I Blame My Father : an 18 Year Old’s View on Sports

            I blame my father, a northern Ohioan, born and raised. I was his first and only son coming into the world. What better way to celebrate the day of my birth than to be in the hospital cafeteria watching the Indians game? This is the first sign that I am doomed. The intense thunderstorms and raging tornado sirens going off in the distance in Sandusky, Ohio that night should have warned him that what he was doing was not right.

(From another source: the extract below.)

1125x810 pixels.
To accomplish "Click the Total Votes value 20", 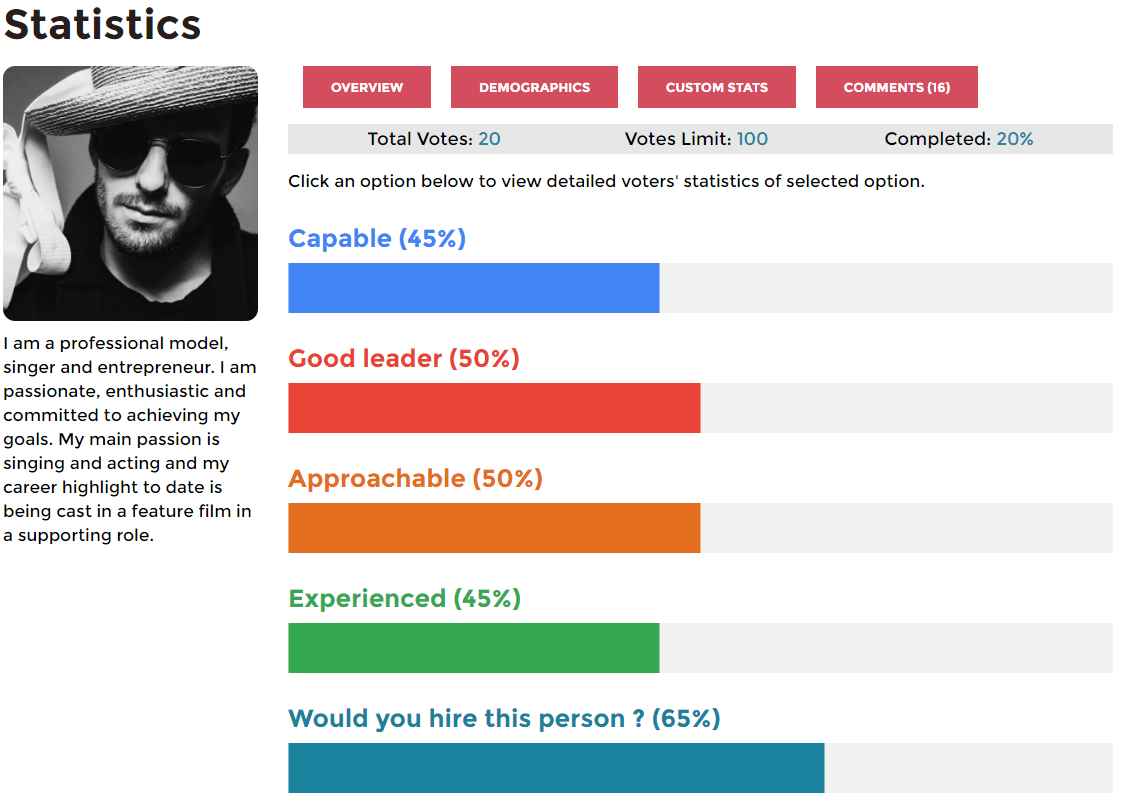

            This was 1993, a year of no significance to a Cleveland fan, except a third, fourth, and sixth place finish by our beloved teams. What was going through my father’s mind as he watches his beloved Indians during my birth? He definitely knows about the curses. I’ve heard about them repeatedly for 18 years by himself, his friends, and the worst… the media. Even though I wasn’t around for the Drive, the Fumble, the Shot, the Catch, Red-Right 88, or the Trade, (keep in mind, as this is being typed I am reaching for the tissue box), I know all about them, through deep, tear-jerking story sessions with suffering family members. It upsets me, because like them, I am a victim.

            I like to call myself a “lucky” Cleveland fan, if there is such thing. My young mind brings no memory of the 90’s tragedies. The offensive powerhouse ’95 and ’97 Indians collapses are only recollected through video. I’ve seen Game Seven - Jose Mesa, Edgar Renteria. We all know. What about Art Modell moving the Browns from our great city? I was just a 2 year old playing with a nerf football. I do remember their return, even though I’d rather not. I Watched Tim Couch and Chris Palmer lead our Brownies to a hopeless 2 and 14 debut. And the Cavs? I would have no knowledge of their existence until some kidf rom Akron jumped into the picture.

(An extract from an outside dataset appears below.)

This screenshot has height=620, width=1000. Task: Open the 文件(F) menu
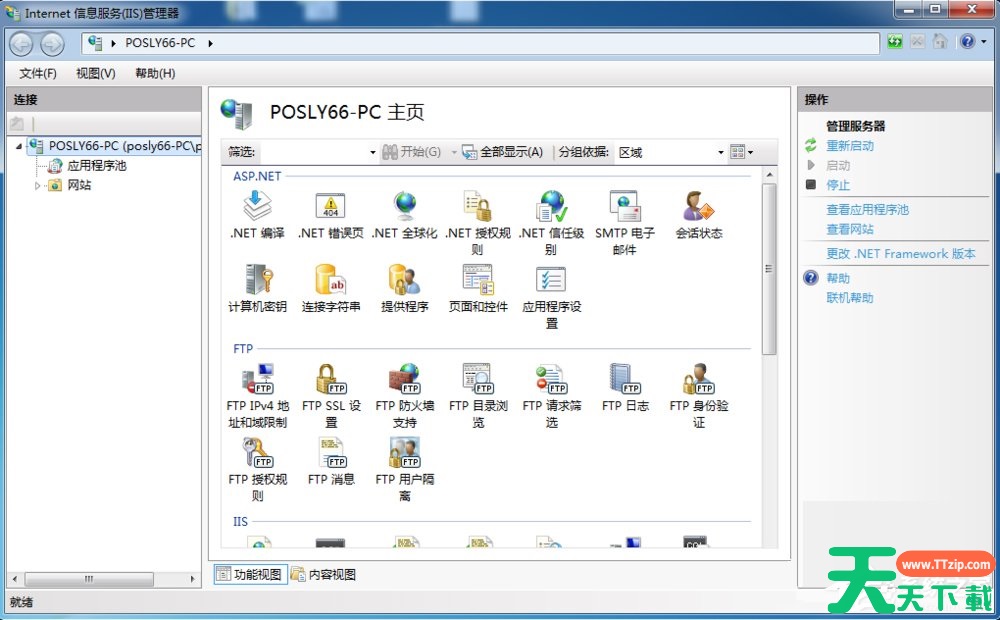(38, 73)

            My personal stories about these teams would do nothing for someone reading this. It is the same song on repeat since 1964. It wouldn’t matter that I was there for Game Four of the 2007 NBA Finals in the very last row of Quicken Loans Arena with my Dad. It makes no difference that I saw the LeBron James-led Cavs get swept in their first Finals appearance. What would it do for you to know that I witnessed the collapse of an Indians team that took a 3 to 1 series lead into Boston with the Cy Young winner on the mound, lose the series 4 to 3? We get it. Everybody gets it. Cleveland has the worst luck for a sports city in America. Hell, even the Detroit Lions managed to make the playoffs.

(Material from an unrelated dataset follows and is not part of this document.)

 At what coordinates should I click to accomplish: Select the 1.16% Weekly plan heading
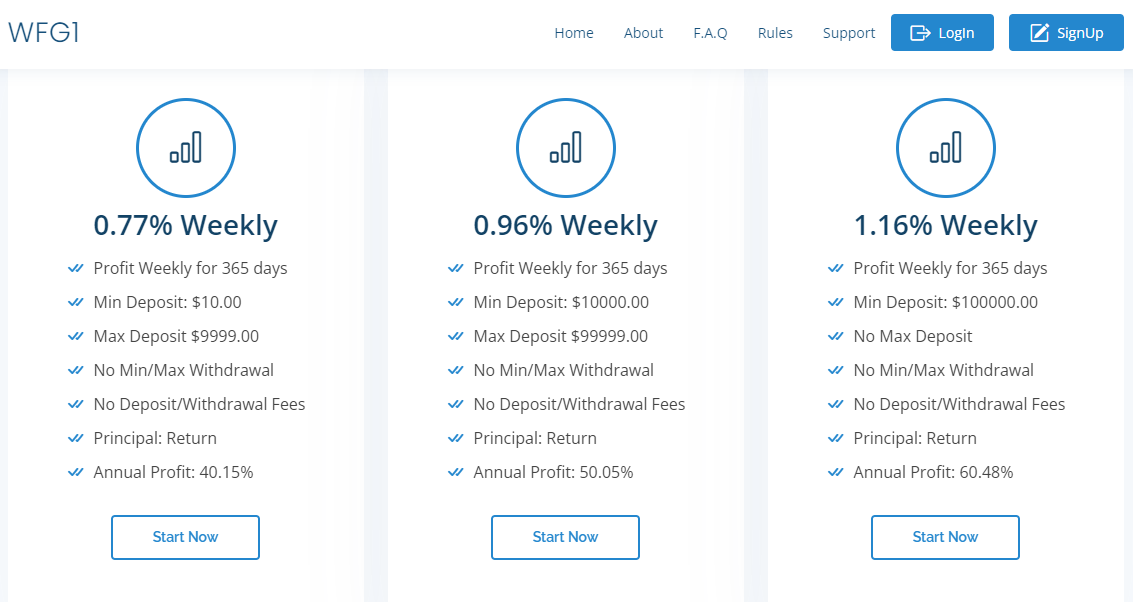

            People say “It’s just a game”. “It’s only sports. There is a real world out there”. Every time I hear that I disagree. I am 18 years old. I’ve taken lessons from watching and playing sports that will shape me into the man that I will become in the future. Being a fan of Cleveland sports puts life in adifferent perspective. It teaches you that like our city, you need to be tough. You need to work hard. You need to do things the RIGHT way. You will get knocked down, many times. You don’t lay there and give up. You don’t quit. You get back up and fight. You don’t take the easy way out. Like ditching your hometown to go play with your buddies on the beach, or completely tearing the heart out of our city by moving the entire team. I know what it takes to succeed. I know that like sports, life goes on. But what I also know is, once it is our time, when a TEAM comes together and wins the right way, it will be worth the suffering. It is worth going to Opening Day every year with my dad, with hopes of this being the year, or sitting in front of the television at 1:00 on Sunday afternoons in the fall thinking maybe, this will be the year the Browns can compete for the playoffs. I know damn well that when I have a child, they will be a Cleveland fan. Call me crazy, but I want my kids to take the lessons from sports that they taught me. So yes, I do blame my father for making me a Cleveland fan. But what I should be doing, is thanking him.